You've finally decided to invest the time and money that it takes to get out to Hawaii. You've made the right choice as the most isolated chain of islands in the world is an idyllic paradise. It is the quintessential vacation destination with swaying palms, white-capped waves, and soft golden sand.
But it is quite an investment to get there. It takes six hours to fly from the nearest mainland city of Los Angeles making the entire journey 12 hours from some east coast destinations. That's the equivalent of flying nearly a quarter of the way around the world.
That's why you don't want to leave anything to chance. You want to have a solid itinerary with tours and excursions already booked before you take that long flight out to this tropical paradise. Otherwise, you might get to the end of your trip without having seen all the sights or as happened to us on one of our trips, the best tours were already sold out, and you've invested too much into this trip for that to happen.

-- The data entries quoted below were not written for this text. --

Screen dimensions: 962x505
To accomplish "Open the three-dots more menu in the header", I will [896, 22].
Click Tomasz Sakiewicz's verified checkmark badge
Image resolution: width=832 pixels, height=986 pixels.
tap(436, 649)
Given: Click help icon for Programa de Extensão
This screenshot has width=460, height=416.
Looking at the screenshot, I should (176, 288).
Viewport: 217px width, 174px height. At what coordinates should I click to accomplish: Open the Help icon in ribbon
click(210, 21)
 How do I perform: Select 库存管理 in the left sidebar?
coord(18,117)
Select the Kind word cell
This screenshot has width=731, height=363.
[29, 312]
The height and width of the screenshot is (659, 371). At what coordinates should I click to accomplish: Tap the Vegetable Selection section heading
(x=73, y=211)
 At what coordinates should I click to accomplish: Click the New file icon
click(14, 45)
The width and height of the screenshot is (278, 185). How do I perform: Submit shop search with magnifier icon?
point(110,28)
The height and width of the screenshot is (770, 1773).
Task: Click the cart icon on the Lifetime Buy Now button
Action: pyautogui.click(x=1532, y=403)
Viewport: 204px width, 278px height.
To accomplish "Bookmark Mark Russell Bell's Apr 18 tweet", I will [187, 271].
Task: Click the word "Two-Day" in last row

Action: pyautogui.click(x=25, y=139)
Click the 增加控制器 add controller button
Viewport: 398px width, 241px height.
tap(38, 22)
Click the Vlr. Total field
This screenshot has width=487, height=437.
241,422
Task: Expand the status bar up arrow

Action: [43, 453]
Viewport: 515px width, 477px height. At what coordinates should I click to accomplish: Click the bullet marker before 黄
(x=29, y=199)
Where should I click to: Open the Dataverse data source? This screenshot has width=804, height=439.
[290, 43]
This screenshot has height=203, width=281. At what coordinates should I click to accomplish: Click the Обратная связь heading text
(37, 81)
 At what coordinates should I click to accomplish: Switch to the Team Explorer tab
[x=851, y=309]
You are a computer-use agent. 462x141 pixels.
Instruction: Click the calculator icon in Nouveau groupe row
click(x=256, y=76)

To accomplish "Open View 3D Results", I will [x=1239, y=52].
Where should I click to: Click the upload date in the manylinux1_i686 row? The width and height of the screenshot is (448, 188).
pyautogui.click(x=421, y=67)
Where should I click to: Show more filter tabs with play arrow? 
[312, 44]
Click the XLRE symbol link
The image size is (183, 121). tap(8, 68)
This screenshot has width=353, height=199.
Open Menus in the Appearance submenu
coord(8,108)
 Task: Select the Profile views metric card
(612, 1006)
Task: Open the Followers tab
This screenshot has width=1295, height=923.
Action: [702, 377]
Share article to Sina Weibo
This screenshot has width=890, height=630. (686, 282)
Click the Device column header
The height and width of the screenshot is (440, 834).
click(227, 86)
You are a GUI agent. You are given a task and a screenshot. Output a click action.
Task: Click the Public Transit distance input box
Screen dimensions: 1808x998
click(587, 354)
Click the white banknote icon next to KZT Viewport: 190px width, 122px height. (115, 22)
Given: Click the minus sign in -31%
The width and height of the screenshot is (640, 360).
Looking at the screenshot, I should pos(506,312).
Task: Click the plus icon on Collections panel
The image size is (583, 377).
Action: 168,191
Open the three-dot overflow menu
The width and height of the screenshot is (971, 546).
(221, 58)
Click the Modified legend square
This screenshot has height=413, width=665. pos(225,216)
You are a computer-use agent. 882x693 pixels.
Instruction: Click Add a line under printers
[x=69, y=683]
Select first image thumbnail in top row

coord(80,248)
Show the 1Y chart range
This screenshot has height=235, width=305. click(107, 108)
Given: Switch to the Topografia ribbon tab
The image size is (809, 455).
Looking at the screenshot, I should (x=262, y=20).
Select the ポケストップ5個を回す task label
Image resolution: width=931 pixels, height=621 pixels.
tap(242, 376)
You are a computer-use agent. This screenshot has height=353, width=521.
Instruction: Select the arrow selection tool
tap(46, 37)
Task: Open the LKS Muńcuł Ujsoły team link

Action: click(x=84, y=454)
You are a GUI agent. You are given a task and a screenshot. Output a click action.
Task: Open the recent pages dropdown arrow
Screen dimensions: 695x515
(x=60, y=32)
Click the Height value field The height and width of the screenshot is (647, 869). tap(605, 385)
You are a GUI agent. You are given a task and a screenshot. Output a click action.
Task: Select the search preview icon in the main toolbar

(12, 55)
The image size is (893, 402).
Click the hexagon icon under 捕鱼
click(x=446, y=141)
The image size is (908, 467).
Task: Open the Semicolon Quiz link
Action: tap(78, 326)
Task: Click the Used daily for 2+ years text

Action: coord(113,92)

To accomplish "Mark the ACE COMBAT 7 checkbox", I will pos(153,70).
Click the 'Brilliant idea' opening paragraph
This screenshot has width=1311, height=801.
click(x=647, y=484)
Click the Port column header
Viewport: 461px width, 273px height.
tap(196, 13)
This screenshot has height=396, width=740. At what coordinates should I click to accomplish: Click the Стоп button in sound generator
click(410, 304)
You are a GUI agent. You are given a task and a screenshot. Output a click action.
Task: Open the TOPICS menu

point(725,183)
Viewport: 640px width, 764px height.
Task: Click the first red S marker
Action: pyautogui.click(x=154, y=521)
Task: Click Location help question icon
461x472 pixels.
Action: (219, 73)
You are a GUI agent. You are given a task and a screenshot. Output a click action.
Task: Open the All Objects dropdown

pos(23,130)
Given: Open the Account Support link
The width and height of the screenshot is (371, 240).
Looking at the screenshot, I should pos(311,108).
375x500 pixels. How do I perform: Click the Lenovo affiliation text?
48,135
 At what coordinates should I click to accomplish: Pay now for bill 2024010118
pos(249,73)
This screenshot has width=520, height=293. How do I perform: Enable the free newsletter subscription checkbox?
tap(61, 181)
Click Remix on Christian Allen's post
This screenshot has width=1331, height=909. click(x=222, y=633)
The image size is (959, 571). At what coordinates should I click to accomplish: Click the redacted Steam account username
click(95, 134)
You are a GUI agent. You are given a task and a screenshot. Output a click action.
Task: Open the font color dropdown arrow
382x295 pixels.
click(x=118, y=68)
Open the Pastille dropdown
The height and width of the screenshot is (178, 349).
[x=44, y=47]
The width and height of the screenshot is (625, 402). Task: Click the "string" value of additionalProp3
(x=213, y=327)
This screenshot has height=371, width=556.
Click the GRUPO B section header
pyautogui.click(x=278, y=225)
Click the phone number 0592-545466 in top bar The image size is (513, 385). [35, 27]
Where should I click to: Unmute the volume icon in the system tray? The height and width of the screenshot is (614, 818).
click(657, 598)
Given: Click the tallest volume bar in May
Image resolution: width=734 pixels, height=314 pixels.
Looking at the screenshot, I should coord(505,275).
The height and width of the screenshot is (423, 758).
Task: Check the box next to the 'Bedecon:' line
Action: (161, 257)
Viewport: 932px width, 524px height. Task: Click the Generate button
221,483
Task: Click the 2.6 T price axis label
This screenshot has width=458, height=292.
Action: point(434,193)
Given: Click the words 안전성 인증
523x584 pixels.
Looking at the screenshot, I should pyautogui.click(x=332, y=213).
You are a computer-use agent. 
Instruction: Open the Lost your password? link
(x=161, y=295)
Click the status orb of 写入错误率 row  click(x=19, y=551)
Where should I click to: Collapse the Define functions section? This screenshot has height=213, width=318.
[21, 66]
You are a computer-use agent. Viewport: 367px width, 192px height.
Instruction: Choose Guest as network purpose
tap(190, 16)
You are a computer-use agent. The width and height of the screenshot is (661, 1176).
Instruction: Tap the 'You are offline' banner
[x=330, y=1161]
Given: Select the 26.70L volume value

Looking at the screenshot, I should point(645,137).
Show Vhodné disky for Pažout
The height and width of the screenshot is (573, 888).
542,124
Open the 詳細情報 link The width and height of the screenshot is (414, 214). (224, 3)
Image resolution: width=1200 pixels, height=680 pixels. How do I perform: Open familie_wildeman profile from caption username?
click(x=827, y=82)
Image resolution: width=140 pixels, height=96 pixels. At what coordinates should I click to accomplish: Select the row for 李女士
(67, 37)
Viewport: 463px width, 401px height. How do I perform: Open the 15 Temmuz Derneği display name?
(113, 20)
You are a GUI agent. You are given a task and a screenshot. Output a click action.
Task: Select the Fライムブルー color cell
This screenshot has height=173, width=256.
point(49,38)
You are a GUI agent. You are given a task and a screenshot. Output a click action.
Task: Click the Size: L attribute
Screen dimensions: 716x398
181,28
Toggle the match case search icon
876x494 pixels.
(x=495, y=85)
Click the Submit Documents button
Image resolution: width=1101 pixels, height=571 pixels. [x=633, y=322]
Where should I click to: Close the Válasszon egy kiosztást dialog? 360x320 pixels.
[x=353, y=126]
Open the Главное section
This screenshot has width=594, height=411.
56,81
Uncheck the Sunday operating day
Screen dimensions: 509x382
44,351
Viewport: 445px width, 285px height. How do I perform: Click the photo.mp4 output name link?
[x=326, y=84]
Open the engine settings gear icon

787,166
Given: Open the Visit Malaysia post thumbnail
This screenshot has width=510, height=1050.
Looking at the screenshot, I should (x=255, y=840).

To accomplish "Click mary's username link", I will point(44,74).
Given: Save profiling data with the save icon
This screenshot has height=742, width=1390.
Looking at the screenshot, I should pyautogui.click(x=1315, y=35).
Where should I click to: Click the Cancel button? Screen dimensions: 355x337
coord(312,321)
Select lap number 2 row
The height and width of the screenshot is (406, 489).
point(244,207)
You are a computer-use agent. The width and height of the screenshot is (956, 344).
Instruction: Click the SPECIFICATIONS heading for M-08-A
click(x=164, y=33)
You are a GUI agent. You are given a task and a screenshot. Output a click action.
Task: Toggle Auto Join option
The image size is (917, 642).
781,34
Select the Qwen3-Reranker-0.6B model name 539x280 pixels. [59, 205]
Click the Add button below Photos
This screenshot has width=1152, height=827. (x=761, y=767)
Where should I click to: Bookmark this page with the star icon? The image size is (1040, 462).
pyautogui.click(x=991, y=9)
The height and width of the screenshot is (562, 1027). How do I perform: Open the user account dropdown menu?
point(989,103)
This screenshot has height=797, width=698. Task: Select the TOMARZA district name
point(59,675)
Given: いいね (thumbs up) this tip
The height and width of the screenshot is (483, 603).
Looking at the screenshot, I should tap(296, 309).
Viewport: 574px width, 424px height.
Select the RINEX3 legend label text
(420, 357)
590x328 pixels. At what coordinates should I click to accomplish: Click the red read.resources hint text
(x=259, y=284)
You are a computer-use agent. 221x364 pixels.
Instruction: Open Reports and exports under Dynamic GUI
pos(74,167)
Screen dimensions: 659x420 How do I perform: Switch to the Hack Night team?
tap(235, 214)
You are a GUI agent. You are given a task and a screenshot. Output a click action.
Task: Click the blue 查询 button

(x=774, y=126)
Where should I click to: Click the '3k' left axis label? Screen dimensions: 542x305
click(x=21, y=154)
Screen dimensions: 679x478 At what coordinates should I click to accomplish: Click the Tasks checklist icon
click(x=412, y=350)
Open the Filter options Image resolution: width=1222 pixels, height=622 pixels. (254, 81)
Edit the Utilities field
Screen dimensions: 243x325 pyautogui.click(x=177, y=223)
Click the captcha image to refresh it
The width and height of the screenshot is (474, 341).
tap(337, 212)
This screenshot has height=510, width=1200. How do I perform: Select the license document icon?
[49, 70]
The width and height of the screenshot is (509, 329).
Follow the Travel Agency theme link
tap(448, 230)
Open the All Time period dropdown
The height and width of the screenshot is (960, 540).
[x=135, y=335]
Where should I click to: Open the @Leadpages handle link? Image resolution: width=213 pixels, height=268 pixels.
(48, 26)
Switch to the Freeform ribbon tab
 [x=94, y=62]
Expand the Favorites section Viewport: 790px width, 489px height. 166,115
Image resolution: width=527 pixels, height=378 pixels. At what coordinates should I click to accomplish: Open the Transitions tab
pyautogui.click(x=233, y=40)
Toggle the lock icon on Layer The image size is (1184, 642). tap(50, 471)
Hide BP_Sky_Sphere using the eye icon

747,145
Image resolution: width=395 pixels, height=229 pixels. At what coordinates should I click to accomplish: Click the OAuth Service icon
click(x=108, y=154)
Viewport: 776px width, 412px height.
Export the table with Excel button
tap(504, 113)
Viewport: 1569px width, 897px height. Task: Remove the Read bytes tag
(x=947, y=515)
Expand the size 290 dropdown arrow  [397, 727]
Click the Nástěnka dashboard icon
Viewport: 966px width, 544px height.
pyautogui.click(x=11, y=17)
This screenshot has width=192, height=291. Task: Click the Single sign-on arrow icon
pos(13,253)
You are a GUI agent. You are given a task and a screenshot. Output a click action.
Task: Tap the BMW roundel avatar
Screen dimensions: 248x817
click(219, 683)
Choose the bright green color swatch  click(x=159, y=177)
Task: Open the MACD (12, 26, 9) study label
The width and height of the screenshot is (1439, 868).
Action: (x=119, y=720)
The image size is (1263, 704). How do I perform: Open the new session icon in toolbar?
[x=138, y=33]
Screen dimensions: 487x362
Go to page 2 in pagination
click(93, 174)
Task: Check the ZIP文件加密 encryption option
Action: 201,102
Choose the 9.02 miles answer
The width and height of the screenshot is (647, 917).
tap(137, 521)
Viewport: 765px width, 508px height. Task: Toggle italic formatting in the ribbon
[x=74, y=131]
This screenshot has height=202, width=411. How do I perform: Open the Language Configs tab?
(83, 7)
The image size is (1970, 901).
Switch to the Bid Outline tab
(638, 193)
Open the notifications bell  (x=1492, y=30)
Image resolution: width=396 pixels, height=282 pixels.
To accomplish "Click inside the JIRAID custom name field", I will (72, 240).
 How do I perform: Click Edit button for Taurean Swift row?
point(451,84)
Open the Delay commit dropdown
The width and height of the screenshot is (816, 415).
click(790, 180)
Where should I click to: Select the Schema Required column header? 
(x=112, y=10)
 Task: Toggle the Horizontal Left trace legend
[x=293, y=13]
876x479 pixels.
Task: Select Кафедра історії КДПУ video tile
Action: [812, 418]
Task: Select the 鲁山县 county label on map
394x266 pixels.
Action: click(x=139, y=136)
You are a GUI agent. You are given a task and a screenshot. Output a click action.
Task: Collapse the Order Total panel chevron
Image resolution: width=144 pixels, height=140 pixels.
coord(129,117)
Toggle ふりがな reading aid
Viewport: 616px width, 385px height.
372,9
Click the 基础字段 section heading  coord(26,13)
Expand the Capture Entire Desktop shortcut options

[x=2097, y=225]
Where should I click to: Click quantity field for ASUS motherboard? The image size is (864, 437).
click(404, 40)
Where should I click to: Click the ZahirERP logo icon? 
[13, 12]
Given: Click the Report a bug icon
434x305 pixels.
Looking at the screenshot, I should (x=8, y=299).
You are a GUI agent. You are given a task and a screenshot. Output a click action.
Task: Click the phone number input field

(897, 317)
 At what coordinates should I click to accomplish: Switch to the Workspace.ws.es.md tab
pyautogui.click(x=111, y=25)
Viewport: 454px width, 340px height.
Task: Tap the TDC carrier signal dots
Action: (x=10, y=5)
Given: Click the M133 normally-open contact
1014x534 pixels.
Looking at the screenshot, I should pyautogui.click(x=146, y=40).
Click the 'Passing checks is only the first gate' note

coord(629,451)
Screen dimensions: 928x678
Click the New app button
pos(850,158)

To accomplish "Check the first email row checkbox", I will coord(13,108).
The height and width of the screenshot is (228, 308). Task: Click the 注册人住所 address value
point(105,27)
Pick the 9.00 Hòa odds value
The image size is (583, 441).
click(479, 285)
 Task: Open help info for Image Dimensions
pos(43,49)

Before booking flights, it's important to know that you should set aside at least a week for a vacation in Hawaii. And you shouldn't spend any less than seven straight days on each island. A week doesn't even do a single island justice, so you're really spreading yourself thin by spending any less time in one place. If you're looking to island-hop, you'll need more than a week in Hawaii. Spend at least a week on your favorite island then pop over to your second choice for a few days. Or you can go all out with two weeks or more in this tropical paradise because you've earned it. If you truly want to see more than 1 island in a week, consider going on the Pride of America Cruise, which visits all 4 islands in 1 week. That way you don’t have to worry about flights, moving hotels, and most of your food. We went on a 12-day tour, where we took this cruise, and then spent the last 5 days on Oahu, it was great.
Scheduling starts with flights. Booking flights will let you know how many days you'll spend on each island which is critical when laying down a plan. But you shouldn't force the flights. Instead, you should stay flexible in order to maximize your time on the islands.
Plan a vacation window. Pick a month-long period in which you, your friends and family are willing to travel to the islands. The cheapest flight prices pop up 70 days before departure so start looking 70 days before the first day of your window. You can expect to pay $500 to $900 for a round trip flight from the east coast while a flight from the west coast will set you back $300 to $400. Anything cheaper than that is a bargain, and you should snap up the flight immediately.
The most expensive flights are in July and during the holiday break in December. School vacation times are generally the most crowded. The cheapest flights to Hawaii are in late January through February and don't be afraid of this "rainy" season. Winter in Hawaii can be even more pleasant than summer. It's a few degrees cooler and the humidity breaks with a near-daily 15-minute afternoon rain shower which can be quite delightful. That's the extent of the "rainy" season. It shouldn’t put a damper on your activities.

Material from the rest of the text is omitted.